A lot of this practice comes down to mindfulness in all walks of life in order to gain a better perspective on things.
Know your triggers!
This is so important not just for emotional intelligence, but for anyone who may be going through mental illness. Know what sets you off and either avoid it or learn to reduce it. For me it comes down to avoiding all harmful social media that might trigger Anorexia in my brain, or turning my work phone off during holidays and weekends to avoid looking at potentially stressful emails.
I’ve also recently taken to opening any work related emails while in company so I can easily talk it over if panic follows, which it quite often does.
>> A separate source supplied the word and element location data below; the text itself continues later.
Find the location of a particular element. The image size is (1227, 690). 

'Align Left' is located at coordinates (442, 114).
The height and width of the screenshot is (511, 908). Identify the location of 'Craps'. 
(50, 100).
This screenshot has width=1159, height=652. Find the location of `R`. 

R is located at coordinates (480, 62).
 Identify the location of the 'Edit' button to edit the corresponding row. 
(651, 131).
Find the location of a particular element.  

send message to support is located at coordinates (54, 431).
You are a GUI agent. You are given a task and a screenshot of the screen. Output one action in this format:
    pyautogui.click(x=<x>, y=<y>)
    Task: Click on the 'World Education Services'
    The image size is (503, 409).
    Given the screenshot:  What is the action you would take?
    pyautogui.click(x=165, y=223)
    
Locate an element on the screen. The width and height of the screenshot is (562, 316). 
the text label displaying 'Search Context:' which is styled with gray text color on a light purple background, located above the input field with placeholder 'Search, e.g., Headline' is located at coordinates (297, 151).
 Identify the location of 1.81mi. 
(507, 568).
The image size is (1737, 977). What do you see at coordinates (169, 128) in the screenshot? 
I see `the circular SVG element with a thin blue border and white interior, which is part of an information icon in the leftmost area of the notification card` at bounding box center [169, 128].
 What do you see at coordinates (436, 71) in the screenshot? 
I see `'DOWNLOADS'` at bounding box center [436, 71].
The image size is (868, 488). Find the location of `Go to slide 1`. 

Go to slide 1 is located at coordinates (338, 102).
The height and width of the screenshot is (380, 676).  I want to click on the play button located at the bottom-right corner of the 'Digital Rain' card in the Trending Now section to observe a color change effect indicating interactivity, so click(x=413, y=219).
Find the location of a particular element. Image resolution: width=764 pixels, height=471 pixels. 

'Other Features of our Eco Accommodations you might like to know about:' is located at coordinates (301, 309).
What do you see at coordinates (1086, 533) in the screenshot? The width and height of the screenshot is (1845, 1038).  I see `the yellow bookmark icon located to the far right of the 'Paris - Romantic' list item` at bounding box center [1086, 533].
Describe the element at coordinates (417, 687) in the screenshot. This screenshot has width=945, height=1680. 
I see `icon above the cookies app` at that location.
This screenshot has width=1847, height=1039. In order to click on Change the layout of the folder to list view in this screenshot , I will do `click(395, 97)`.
Be aware of how you communicate with people. It’s not just about verbal communication but non-verbal as well! Make an effort to actively listen to people, maintain eye contact and be aware of body language.
I’m perpetually anxious so every word that comes out of my mouth is second-guessed. I even monitor my body language so as not to come across too weak or too strong. It’s not a bad way to be, but it’s also not good and I need to find some middle ground.
However, for some of us word vomit and listening to others are a problem. Instead of tripping over your words or coming across too strong, be mindful of the vocabulary that you’re using. If someone has ticked you off put yourself in their shoes. Did they really mean it that way, or have you taken it the wrong way? Maybe they aren’t the best communicator and just don’t know how to better present themselves. It’s not your fault, it’s theirs.
Z.Hereford over at Essential Life Skills goes in depth about the importance of good communication skills in the workplace. These not only are effective in a work environment, but in all walks of life!